Fiset served the Commission on Rickettsial Diseases of the U.S. Armed Forces Epidemiological Board from 1965 to 1976.[4][5][6] He was a consultant to the Surgeon General of the United States, for which he received the Outstanding Civilian Service Award in 1972.[1][2] Between 1987 and 1989, Fiset was chairman of the Department of Microbiology and Immunology at the University of Maryland School of Medicine.[7]
Research
In 1951, Fiset and others wrote in the Canadian Medical Association Journal of their research into three cases of bronchopulmonary candidosis.[8] While working on his doctorate in virology at Clare College, Cambridge University between 1953 and 1956, Fiset worked to decode the structure of Coxiella burnetii, the bacteria causing Q fever, with Michael Stoker.[1][9] The infection typically presents symptoms such as high fever, headaches, and severe muscle aches and pains which can last for several weeks.[3] His subsequent research as a professor at the Rochester School of Medicine and Dentistry and University of Maryland School of Medicine led to development of the Q fever vaccine with Australian microbiologist Barry Marmion.[1][2][3][10]Theodore Woodward, writing for the Armed Forces Epidemiological Board, said that an "important and better understanding of Q fever resulted from the work of Dr. Paul Fiset, who showed that Q fever Rickettsiae could wear several faces, called Phase I and Phase II, a change that was important for vaccine development and accurate diagnosis".[4] The vaccine resulted in a protection rate of 95 percent.[3]
In addition to writing extensively about his research into Coxiella burnetii, Fiset also researched typhus and Rocky Mountain spotted fever at the University of Maryland School of Medicine.[1][11] In 1978, he collaborated in the research of a Rocky Mountain Spotted Fever case resulting from a blood transfusion. As reported in the Journal of the American Medical Association, the peer-reviewed study said the recipient's diagnosis was confirmed "by positive serologic reactions and isolation of Rickettsia rickettsii from blood after inoculation in animals and tissue culture".[12]

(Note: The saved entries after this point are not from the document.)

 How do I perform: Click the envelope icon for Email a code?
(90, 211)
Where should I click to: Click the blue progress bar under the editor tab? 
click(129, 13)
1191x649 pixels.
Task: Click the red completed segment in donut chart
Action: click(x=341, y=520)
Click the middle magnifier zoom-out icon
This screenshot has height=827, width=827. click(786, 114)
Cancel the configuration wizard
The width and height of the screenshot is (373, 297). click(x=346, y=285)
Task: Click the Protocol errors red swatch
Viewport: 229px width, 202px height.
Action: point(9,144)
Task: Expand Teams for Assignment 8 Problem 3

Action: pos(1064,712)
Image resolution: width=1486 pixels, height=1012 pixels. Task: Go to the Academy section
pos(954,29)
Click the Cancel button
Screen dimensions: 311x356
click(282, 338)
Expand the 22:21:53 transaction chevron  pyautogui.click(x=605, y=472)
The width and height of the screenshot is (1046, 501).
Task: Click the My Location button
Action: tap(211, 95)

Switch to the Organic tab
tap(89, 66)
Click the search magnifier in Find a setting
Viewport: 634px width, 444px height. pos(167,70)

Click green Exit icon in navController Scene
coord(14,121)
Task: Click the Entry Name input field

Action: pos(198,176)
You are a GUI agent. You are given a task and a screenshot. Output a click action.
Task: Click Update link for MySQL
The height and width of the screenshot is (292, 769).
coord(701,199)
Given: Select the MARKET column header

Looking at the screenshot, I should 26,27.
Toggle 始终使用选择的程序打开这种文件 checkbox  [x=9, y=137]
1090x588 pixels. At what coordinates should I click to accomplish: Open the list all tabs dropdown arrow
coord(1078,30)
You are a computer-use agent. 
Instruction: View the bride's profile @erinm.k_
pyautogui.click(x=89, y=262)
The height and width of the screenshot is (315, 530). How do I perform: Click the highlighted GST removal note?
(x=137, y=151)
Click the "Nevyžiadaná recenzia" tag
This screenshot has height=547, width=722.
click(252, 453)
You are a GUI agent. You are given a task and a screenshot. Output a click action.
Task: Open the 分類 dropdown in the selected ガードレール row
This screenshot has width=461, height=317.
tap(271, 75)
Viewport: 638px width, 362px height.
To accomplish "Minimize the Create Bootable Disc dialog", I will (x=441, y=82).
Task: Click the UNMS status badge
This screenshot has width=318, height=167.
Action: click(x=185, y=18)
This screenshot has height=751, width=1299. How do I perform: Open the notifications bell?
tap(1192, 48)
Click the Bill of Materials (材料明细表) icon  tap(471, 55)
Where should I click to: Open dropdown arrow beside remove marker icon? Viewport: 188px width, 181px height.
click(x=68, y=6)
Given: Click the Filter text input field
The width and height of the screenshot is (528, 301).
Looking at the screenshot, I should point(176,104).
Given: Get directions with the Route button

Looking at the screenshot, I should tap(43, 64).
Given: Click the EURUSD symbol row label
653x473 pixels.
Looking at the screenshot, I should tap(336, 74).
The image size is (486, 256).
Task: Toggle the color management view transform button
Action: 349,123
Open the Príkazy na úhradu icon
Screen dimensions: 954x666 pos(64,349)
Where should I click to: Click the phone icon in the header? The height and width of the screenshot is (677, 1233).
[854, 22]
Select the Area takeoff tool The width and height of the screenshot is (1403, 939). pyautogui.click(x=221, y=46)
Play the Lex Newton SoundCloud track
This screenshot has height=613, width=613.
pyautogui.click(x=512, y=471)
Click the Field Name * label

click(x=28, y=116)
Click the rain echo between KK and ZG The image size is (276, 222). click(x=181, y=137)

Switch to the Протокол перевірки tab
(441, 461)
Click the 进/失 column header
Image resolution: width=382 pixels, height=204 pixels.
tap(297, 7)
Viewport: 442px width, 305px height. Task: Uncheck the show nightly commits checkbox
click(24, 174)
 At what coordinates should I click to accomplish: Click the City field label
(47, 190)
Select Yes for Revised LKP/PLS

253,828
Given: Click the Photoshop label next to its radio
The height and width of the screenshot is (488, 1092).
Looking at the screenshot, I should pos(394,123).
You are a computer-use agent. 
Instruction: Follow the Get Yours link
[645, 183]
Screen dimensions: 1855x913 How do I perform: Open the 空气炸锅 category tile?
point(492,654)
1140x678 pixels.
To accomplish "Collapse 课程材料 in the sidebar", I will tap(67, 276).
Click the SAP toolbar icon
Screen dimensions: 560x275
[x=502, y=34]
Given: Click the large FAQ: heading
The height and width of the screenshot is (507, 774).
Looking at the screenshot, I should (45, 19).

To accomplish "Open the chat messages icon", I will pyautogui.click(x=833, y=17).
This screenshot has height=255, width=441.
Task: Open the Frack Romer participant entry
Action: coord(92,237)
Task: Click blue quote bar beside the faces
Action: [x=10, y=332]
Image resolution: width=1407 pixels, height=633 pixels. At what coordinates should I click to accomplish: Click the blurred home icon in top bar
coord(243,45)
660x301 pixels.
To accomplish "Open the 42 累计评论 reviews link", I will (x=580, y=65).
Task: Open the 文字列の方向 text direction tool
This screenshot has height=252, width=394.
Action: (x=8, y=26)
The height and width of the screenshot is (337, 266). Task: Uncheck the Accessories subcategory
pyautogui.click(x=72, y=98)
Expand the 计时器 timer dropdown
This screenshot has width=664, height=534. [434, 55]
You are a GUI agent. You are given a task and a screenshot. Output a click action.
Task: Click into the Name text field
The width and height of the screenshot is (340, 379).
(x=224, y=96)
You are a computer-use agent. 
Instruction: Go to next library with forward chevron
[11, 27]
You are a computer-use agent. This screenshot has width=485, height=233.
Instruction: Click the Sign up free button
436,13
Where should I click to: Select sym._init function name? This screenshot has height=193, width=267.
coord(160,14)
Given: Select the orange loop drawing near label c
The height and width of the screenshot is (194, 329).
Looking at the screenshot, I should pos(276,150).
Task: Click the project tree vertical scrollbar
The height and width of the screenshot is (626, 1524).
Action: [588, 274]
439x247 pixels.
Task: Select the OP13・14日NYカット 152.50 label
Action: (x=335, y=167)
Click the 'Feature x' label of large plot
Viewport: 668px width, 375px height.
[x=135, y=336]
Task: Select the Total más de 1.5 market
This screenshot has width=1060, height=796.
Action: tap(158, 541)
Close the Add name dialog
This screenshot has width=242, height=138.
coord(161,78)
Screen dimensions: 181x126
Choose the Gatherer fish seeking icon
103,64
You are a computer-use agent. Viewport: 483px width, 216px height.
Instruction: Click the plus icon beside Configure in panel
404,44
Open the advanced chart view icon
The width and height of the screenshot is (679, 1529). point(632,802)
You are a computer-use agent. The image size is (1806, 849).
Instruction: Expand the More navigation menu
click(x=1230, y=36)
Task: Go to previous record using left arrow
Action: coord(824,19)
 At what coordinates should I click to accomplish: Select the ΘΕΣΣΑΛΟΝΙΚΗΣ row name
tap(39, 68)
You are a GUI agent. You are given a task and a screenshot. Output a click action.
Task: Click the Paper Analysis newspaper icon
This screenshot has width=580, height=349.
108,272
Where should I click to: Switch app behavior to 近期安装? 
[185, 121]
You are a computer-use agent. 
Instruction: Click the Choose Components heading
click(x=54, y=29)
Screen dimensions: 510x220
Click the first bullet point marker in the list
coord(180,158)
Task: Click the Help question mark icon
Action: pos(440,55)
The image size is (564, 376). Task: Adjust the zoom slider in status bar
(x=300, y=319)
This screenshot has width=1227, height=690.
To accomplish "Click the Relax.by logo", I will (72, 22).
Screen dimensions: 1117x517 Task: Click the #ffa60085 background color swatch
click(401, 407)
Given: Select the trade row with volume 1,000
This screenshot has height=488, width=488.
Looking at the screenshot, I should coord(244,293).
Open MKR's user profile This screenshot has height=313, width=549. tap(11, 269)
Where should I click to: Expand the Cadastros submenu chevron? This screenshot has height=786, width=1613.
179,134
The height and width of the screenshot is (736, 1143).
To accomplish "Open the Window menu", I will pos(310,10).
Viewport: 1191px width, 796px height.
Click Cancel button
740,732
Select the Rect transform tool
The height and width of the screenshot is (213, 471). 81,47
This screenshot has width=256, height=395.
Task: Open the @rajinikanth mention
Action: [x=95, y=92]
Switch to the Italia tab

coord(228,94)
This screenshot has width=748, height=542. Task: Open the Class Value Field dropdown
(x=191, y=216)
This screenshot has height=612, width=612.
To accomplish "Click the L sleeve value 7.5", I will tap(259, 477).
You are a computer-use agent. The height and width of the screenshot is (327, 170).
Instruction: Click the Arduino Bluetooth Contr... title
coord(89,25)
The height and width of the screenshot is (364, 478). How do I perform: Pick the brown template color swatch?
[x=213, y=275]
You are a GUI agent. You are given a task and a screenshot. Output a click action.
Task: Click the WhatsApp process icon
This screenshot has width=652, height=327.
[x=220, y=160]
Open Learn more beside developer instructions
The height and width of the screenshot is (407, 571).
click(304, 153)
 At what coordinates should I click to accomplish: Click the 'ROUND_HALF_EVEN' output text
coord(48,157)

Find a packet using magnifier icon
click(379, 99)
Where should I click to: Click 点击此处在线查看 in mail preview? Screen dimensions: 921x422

In the 1960s to 1980s, Fiset made his home in Hampton, Maryland, with his wife, Marie Lorraine Fiset (née Gosselin), whom he married in 1953 while both were studying microbiology at the Pasteur Institute in Paris, France.[14] They had a son, Peter, and two daughters, Lauren and Clare.[2] Fiset was an active volunteer with the Boy Scouts of America in the early 1970s, serving as chairman of his son's Scout troop. The couple moved to nearby May's Chapel in 1982.